As a result, the Slow Factory's most popular class on cultural appropriation will also be taught in person. "We're not inventing new solutions necessarily, but we're voicing the concerns that the global majority has about fashion and normalizing the conversation by allowing people to have vocabulary around cultural appropriation. This helps them to look further into their design strategies."
Literacy in sustainable fashion is hugely important. So often, problems are spoken about without real, accurate data or historical knowledge. A good example might be an often used but unverified claim that fashion is the second most polluting industry in the world — there's no data to support this, and repeating it helps overshadow real facts about fashion's pollution problems. Seeman believes that helping designers make a connection between this science, fabrication techniques and their cultural origins before something is created is a way to decolonize the fashion industry, thus making it more sustainable.
"We're focused on all aspects of design before garments are made because pollution is by design. Waste is by design," she says.
Though the full curriculum for the new in-person program hasn't been laid out yet, the teachers for the current online classes are reiterating the school's importance.
"One of the biggest education gaps in fashion is spending too much time on the individualistic aspect of the industry," Akilah Stewart, founder of FATRA, a creative waste management company, and teacher of upcycling at Slow Factory, tells us.
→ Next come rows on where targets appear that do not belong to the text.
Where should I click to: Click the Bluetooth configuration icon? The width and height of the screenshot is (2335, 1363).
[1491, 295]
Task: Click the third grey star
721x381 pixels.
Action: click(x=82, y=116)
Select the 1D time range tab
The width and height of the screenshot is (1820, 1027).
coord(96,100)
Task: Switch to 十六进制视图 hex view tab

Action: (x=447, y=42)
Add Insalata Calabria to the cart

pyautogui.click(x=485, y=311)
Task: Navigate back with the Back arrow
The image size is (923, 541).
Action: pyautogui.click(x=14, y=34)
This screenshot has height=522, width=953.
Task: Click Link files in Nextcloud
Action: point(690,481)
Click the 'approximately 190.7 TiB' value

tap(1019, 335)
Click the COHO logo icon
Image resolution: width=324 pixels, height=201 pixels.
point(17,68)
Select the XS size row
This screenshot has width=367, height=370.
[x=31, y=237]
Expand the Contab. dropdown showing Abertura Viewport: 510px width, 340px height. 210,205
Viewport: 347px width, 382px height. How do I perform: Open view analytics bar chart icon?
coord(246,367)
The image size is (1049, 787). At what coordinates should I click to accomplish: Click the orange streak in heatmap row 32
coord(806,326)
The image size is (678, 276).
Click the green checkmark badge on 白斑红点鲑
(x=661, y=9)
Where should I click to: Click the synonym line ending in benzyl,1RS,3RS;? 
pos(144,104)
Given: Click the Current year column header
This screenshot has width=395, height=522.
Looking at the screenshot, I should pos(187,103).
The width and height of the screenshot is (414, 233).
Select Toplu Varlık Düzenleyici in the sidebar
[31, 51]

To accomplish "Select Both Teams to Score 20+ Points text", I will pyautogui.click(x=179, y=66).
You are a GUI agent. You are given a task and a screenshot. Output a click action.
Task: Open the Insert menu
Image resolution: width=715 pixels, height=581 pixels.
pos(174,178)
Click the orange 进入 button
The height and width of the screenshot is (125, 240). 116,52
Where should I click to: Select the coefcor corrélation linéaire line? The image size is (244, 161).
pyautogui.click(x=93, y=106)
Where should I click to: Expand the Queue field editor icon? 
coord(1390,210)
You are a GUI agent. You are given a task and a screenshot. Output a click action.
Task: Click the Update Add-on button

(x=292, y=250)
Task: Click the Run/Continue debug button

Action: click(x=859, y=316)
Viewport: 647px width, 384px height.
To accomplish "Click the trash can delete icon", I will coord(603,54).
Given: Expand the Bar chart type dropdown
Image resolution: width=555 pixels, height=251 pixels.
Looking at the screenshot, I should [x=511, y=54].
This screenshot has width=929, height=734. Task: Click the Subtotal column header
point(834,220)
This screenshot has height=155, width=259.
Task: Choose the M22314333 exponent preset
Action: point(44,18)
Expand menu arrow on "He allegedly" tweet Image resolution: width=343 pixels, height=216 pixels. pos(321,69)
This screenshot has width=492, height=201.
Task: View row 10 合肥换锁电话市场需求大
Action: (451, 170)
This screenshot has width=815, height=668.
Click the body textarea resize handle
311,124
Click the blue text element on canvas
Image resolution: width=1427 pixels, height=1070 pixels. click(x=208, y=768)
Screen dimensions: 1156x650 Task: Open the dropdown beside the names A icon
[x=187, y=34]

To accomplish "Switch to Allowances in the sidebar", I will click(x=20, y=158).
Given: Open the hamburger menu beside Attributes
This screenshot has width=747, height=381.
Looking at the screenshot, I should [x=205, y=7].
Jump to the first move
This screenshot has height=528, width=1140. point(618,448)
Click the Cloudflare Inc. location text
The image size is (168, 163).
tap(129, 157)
Fashion's glamorous side often exists for the individual, she explains, and hides the fact that fashion has a global impact: "Fashion also needs historians, scientists, community organizers and more to assist with wicked problems within the industry." Stewart also emphasized that what she wants her students to understand is that we can't separate sustainability as its own category — instead, we have to incorporate it into design.
The Slow Factory Institute opens in October 2022, and classes will be available for everyone, including design students and existing workers at the Made in New York hub.
"Communities are the backbone of every single revolution and every single movement," Semaan says. "We're a community-centered organization. We're working for and with our community to create change."